_How to complete this task_: Would you copy all lines in the data that contain the word "will"?

_Saved entries_:

•••••

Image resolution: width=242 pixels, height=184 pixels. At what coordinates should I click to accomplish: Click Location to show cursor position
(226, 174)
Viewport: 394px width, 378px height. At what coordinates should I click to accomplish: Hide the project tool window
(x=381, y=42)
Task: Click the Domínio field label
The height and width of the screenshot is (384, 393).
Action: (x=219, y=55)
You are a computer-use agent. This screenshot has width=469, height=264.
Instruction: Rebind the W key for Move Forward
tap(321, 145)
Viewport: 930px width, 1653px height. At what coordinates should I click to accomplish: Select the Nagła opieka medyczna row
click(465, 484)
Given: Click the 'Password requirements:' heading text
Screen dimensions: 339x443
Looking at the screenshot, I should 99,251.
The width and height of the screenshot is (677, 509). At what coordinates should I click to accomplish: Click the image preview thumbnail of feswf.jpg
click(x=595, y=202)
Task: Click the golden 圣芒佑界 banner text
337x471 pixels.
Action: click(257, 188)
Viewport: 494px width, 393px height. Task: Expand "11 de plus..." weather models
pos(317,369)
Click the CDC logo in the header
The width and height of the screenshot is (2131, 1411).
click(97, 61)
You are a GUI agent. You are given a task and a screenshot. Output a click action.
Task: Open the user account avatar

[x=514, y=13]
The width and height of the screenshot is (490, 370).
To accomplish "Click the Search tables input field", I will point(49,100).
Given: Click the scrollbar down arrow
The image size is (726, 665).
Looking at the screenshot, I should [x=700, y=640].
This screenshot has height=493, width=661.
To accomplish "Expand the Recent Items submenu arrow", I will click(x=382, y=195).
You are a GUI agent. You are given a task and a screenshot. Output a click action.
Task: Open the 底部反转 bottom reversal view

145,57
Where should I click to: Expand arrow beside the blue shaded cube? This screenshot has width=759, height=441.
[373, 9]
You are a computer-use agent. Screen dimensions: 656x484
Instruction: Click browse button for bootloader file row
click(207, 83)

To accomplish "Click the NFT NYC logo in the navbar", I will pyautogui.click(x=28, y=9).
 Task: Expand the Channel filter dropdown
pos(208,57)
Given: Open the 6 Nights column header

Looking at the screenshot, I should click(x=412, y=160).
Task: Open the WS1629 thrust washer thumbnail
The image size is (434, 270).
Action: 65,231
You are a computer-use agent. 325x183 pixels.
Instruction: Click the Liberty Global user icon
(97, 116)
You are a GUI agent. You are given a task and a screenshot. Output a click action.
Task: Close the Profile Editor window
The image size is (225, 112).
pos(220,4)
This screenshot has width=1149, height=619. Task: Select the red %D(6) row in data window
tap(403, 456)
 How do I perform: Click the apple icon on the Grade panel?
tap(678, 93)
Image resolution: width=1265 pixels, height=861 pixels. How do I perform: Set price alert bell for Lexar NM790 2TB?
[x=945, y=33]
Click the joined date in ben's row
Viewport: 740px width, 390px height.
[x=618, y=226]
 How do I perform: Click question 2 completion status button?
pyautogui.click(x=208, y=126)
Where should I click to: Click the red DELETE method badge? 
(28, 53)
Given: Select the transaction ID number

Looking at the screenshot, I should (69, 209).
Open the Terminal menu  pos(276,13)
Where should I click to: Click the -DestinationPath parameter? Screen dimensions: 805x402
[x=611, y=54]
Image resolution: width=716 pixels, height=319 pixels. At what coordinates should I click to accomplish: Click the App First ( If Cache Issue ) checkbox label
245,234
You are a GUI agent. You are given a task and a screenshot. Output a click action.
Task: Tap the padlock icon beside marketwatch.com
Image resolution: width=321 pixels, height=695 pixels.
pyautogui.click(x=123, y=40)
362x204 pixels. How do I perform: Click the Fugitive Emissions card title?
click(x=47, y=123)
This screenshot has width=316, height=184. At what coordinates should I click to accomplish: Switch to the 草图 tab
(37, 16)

•••••

_Finished exercise_:
To accomplish "Click the Search tables input field", I will point(49,100).
To accomplish "Expand the Recent Items submenu arrow", I will click(x=382, y=195).
To accomplish "Click the NFT NYC logo in the navbar", I will pyautogui.click(x=28, y=9).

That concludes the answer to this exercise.